This informative video explains how humans discovered ways to harness the power of fossil fuels to expand agriculture and industry and how the energy source led to climate change.
Students will learn about the causes of our changing climate and the crisis humanity is facing as the planet warms.
Teaching Tips
Positives
This video is entertaining and informative.
The video does an excellent job of mixing history and science.
Additional Prerequisites
An ad plays before the video.
Differentiation
This video would work equally well in history or science classes.
Cross-curricular connections could be made in language arts classes that are reading or writing about climate change or fossil fuels.
Before playing the video, have a whole class or partner conversation about the history of fossil fuels to prime student engagement. Revisit the conversation after the video to recap the main points.
Other related resources include this article about the history of American dependence on oil, this video about the cost of carbon, and this interactive graph about public climate change opinions.
Scientist Notes
Communities in the developing world have been the most severely impacted by the effects of climate change. This resource offers historical proof of the role fossil fuels have had in both the development of civilization and the considerable contribution they have made to climate change. There are no misconceptions in this resource, making it perfect for the classroom.
Standards
English Language Arts
Speaking & Listening (K-12)
6.SL.2 Interpret information presented in diverse media and formats and explain how it contributes to a topic, text, or issue under study.

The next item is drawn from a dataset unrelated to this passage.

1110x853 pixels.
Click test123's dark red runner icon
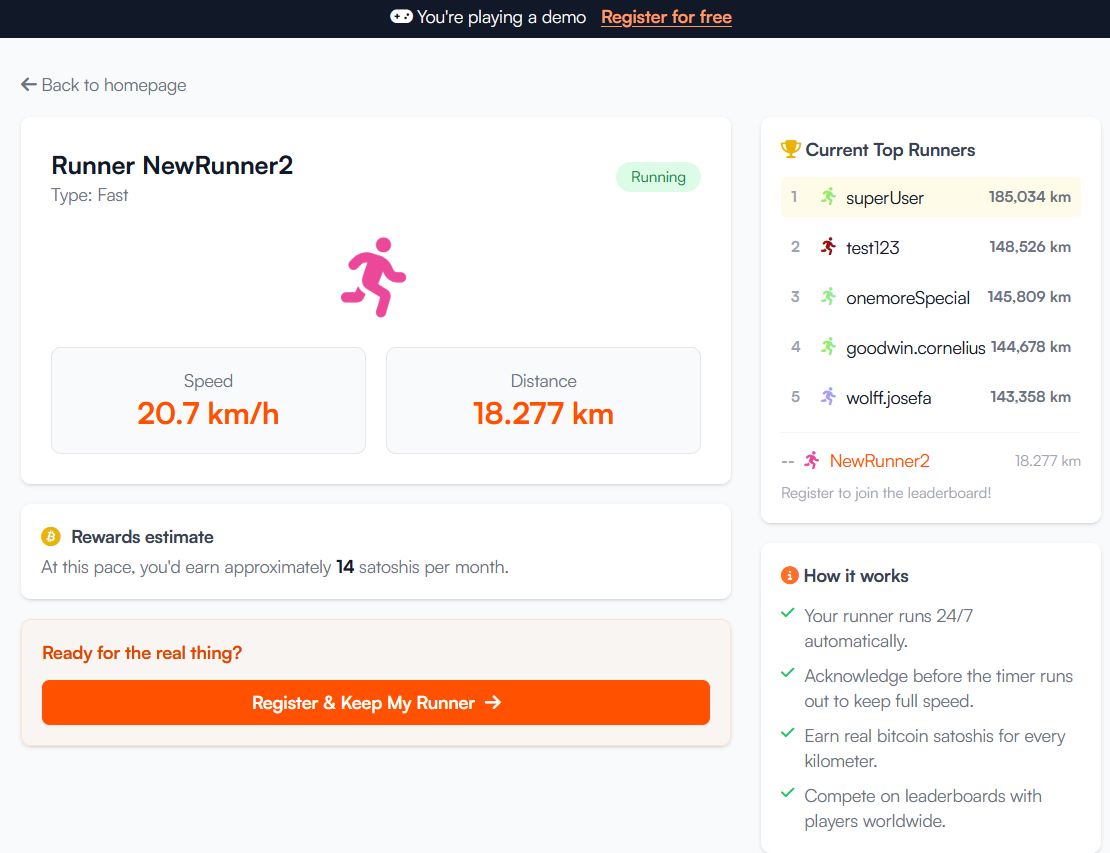828,246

11-12.SL.3 Evaluate a speaker's point of view, perspective, reasoning, and use of evidence and rhetoric, assessing the stance, premises, links among ideas, word choice, points of emphasis, and tone used.
Science
ESS3: Earth and Human Activity
6.ESS3.5 Ask clarifying questions based on evidence about the factors that have caused climate change over the past century.
8.ESS3.4 Construct an argument supported by evidence for how increases in human population and per-capita consumption of natural resources impact Earth’s systems.
Social Sciences
Historical Thinking (K-12)
6.23 Explain and analyze the historical context of key people, cultures, products, events, and ideas over time including the examination of different perspectives from Indigenous people, ethnic and religious groups, and other traditionally marginalized groups throughout the Western Hemisphere.
Social Science Analysis (K-12)
8.34 Analyze how a specific problem can manifest itself at local, regional, and global levels over time, identifying its characteristics and causes, and the challenges and opportunities faced by those trying to address the problem.